There is another reason it is an important area for real detailed work and consideration. One of the problems with this Brexit process and one of the fears we have is that the UK Government intends to use the Brexit process to weaken environmental standards and gain competitive advantage by diverting from the high standards the European Union has set in the Habitats Directive, the Water Framework Directive and the climate directives. All that environmental legislation is European and, as we see it, looking at the draft legislation before the House of Commons, the environmental regulations they are seeking to put in place do not include proper monitoring of what will happen, especially in Northern Ireland. It is English-centric. They are looking at weakening environmental standards and diverting away from European standards which would have particularly severe negative consequences for this island. That is one of the main reasons we must maintain a no-border approach. For farming and for environmental reasons, that has particular consequences on this side of the island.

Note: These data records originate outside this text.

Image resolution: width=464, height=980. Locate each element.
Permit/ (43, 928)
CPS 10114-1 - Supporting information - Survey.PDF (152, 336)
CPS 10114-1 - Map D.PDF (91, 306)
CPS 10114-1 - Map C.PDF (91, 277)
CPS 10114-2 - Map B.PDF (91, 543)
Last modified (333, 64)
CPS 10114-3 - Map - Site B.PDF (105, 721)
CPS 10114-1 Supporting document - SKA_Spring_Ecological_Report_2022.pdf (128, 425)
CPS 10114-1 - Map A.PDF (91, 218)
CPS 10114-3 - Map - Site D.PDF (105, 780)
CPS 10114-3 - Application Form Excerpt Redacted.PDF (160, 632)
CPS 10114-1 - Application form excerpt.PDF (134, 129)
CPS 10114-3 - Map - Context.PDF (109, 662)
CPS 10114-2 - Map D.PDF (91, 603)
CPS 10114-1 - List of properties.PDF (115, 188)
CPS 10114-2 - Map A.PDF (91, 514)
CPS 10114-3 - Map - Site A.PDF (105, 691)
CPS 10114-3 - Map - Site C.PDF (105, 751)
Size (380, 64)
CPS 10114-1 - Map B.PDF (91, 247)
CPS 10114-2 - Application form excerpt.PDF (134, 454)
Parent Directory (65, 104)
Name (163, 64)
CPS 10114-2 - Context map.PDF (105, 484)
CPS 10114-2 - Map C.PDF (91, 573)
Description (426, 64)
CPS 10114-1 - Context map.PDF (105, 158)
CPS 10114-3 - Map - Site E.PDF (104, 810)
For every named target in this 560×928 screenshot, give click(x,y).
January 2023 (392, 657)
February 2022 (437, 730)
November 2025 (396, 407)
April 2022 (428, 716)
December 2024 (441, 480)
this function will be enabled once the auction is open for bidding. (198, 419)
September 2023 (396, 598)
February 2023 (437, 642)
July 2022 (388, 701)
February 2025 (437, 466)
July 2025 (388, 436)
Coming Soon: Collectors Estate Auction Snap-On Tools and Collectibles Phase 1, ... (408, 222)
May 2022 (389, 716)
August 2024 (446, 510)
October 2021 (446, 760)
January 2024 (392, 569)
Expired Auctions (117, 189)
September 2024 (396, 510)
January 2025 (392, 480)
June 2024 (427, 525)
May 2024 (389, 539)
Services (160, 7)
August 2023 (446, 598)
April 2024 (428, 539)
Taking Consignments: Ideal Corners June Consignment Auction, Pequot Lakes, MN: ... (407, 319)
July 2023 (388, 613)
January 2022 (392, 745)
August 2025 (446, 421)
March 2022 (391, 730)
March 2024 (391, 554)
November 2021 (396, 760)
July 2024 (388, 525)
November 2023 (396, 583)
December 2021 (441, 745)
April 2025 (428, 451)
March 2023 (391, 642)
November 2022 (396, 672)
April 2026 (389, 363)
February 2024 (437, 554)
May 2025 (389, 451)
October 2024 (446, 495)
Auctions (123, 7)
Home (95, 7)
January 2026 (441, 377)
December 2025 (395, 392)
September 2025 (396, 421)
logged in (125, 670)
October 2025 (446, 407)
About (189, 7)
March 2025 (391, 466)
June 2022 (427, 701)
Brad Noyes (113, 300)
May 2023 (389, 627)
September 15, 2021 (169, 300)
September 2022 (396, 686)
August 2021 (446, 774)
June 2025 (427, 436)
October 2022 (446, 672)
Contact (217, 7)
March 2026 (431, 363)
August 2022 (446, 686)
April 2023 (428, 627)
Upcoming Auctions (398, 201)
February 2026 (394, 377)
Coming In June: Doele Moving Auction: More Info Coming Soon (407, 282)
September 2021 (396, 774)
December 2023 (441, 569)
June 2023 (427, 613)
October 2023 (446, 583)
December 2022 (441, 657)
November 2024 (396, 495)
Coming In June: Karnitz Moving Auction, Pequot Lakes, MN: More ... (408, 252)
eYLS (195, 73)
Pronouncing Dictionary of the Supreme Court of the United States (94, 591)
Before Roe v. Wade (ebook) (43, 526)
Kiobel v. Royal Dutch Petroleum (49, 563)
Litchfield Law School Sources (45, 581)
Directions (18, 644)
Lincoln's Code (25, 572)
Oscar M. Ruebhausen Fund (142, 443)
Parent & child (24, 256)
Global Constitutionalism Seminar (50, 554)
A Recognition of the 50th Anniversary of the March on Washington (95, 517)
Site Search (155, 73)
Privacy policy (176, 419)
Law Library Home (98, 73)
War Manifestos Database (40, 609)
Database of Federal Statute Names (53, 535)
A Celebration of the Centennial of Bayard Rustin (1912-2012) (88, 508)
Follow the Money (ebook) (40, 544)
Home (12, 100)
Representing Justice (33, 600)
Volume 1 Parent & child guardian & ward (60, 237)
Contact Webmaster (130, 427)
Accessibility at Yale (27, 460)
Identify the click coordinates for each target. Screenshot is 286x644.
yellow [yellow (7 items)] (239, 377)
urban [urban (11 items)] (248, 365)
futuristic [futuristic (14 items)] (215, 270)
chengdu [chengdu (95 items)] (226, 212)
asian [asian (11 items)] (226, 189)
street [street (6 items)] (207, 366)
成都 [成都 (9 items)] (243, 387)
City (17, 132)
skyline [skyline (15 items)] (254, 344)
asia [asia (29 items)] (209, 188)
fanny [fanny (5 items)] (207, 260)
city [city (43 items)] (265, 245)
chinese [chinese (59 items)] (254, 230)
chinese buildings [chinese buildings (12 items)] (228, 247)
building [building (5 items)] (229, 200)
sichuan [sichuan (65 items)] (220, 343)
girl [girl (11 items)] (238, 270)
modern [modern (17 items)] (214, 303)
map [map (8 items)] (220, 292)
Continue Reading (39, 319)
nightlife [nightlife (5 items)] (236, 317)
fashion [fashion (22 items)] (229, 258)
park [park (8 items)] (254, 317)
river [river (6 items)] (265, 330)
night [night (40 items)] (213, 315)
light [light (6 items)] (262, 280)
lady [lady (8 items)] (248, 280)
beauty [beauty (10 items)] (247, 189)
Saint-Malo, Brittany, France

I hate to say it but we simply do not trust the European Research Group, ERG, and its fairy tale notion that there will be fair trade deals everywhere. It wraps it up in a green ribbon that Mr. Michael Gove, MP, the Secretary of State for Environment, Food and Rural Affairs, presents in terms of being the greenest of them all. Given everything we know about its philosophy, I am sorry but it seems in the legislation it is already considering deregulated lower standards in both employment and environment. That is why I would like to see a much strong emphasis in our response to protect environmental standards in whatever we do.

A second and more detailed area is in the education sector. I have been approached by a number of people involved in Irish universities who said that they are concerned about the lack of a detailed approach to the management of students, who thrive on both sides, both our students going to the UK and UK students coming here. I was told as recently as last week that they had no real certainty as to what they would do with students later this year and next year. I do not have immediate proposals or suggestions in this regard. We must look into the details of the legislation, and through the legislative process, try to ensure that it is as tight and as effective as possible. As I said at the Brexit dialogue in Dublin Castle recently, one of the areas where we might see co-operation with our unionist friends is on the rights of those holding British passports in Northern Ireland to have access to the likes of the Erasmus scheme and also to work, which applies not only to students. We must avoid, in what we are managing, the division between those carrying an Irish passport in the North and a British passport in terms of the rights they gain. We should look for concessions from the European Union post Brexit, whether it is a no-deal or a withdrawal agreement, to protect those rights because it would be deeply divisive to make what passport a person in the North holds determine his or her future. It would be deeply unfair and would undermine everything we have been working for within the Good Friday Agreement and within the peace process that we are all committed to.

There is so much more here because it is such broad legislation. Suffice it to say that we enter into the process of writing this legislation with regret. We will maintain the co-operative approach with the Government that has been evident throughout this Brexit process but we will try to maintain a critical eye and provide useful suggestions to address any flaws and to propose improvements as best we can. Time is short.

The position is tight and we will do our best to help in whatever way we can.